Tag: Jobs

Manufacturing Job Openings Increase in December

New Job Openings and Labor Turnover Survey (JOLTS) data from the Bureau of Labor Statistics show that manufacturing hiring was up in December, mirroring other employment data released by the agency. There were 264,000 job openings in the sector in December, up from 242,000 in November. The increase occurred in both the durable and nondurable goods sectors.

In addition, there were 261,000 hires and 226,000 separations in the month. This suggests net hiring of 35,000, an improvement from the 19,000 gain in November. This can be seen in the attached graphic.

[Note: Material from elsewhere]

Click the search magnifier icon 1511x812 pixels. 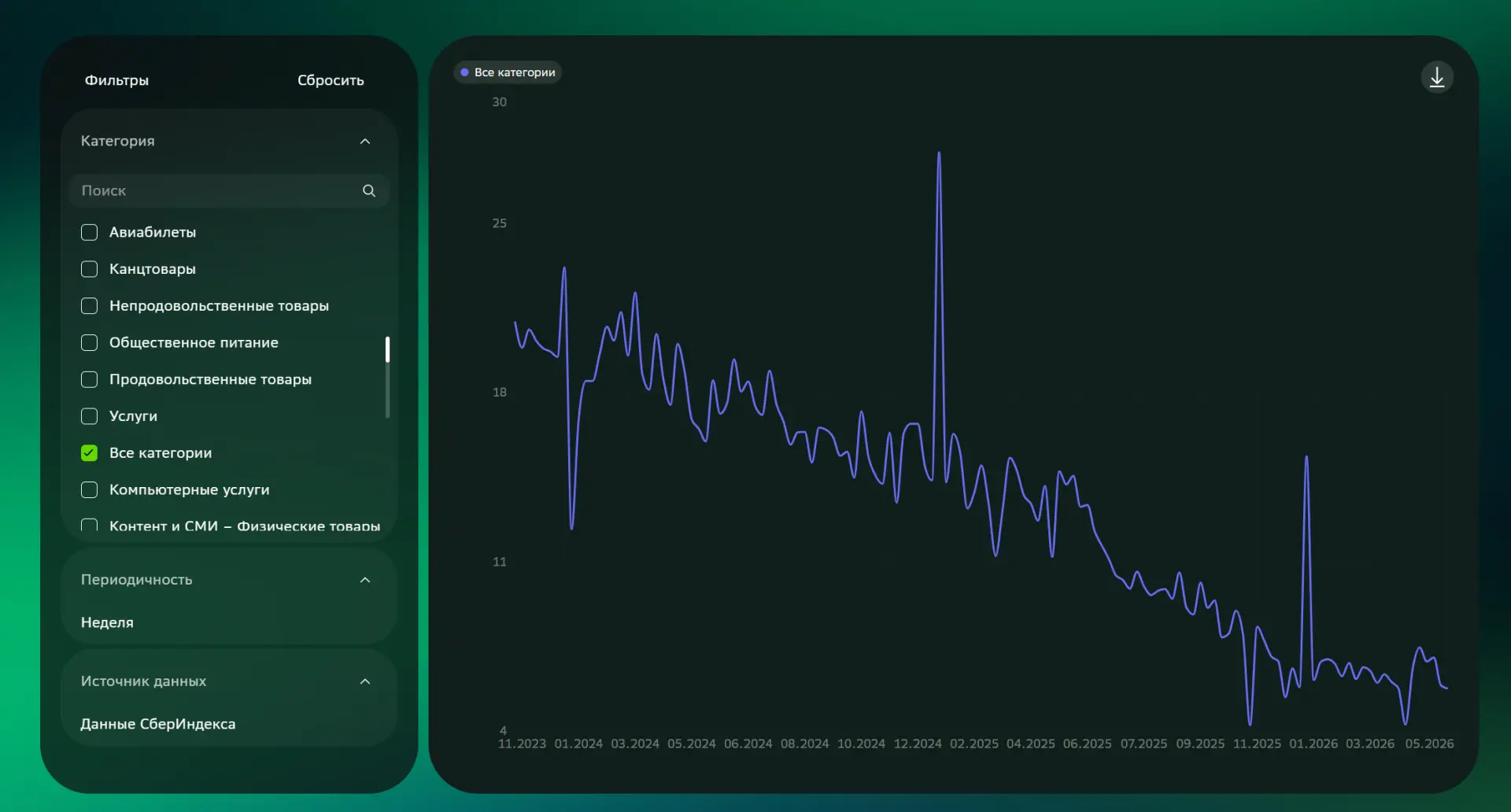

For the macroeconomy as a whole, the number of job openings rose from 3,118,000 in November to 3,376,000 in December – an increase of 258,000. The hiring rate is currently 2.5 percent of the labor market, up from 2.3 percent in November. This brings it back to its level in September, right before the falloff in October in labor market activity. Despite the uptick, the hiring rate was little changed in December from November.

Given that these numbers overlap with strong improvements in U.S. employment in December and January, there is little new news here. The manufacturing jobs picture is improving, and yet, overall, hiring remains a challenge. With modest growth in production this year, we will hopefully see increased hiring in the coming months.

Chad Moutray is Chief Economist, National Association of Manufacturers.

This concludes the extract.